**Description of the task:** Output begins at the line with "Task: Go to Klussen breadcrumb link" and ends at the last line of the records below. Copy each line in that span exactly, and leave out pictures.
──────────────────────────────
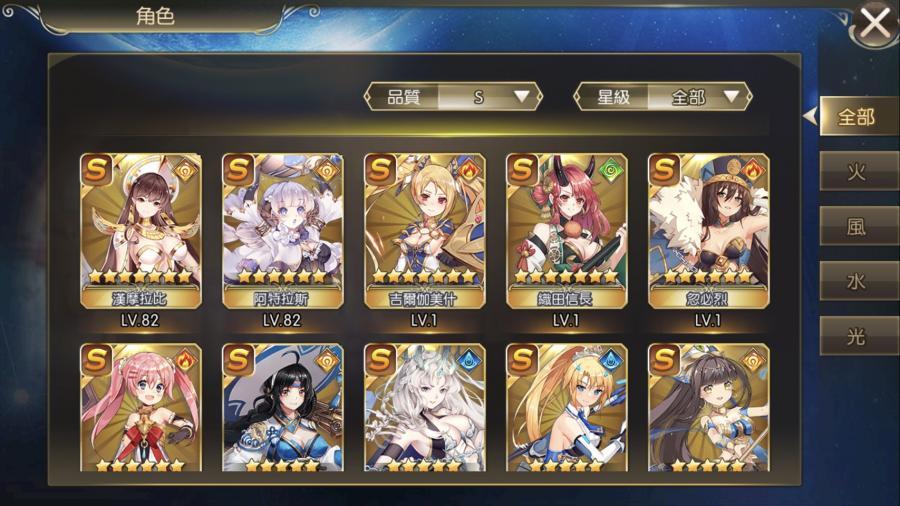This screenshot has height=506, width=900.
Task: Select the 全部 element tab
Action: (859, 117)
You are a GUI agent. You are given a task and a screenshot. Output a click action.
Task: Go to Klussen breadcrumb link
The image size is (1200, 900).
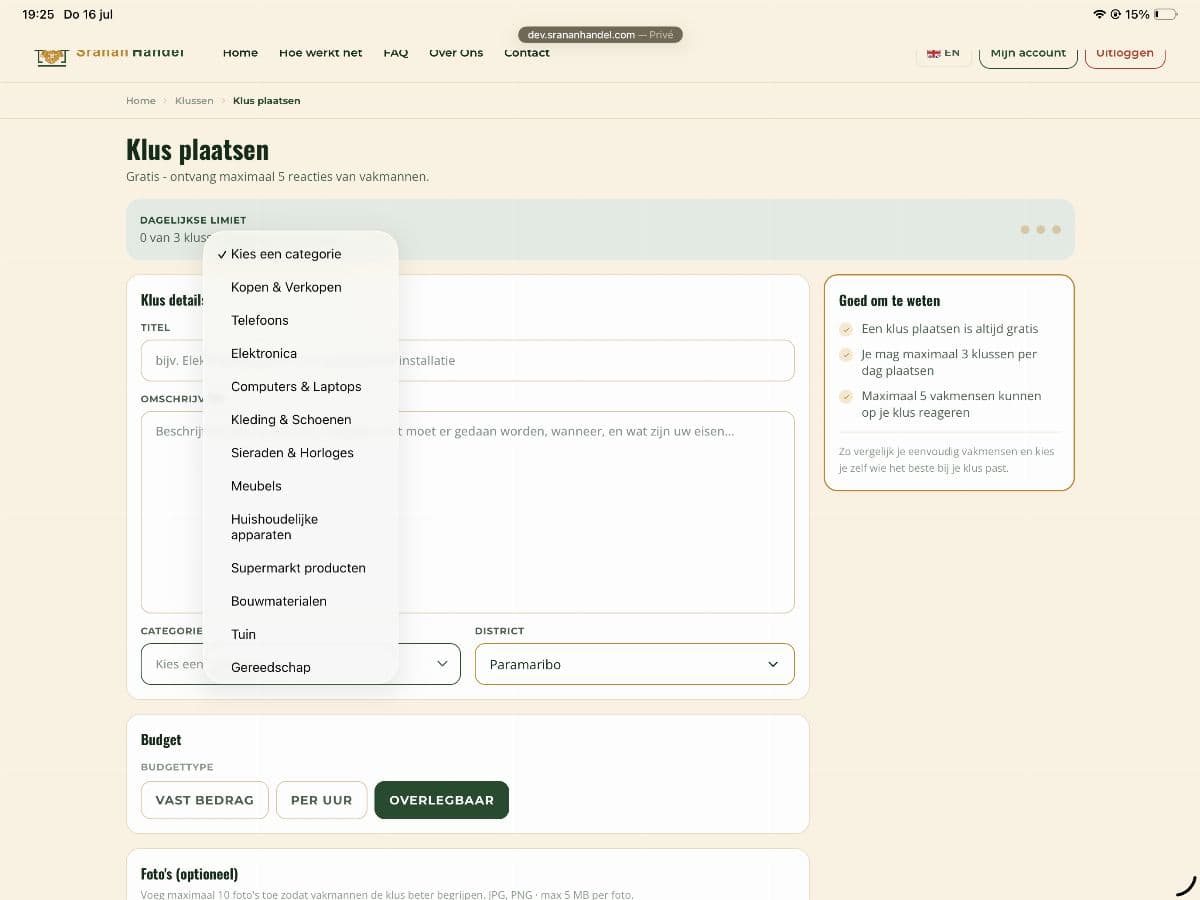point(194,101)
──────────────────────────────
**Task output:**
Task: Go to Klussen breadcrumb link
The image size is (1200, 900).
point(194,101)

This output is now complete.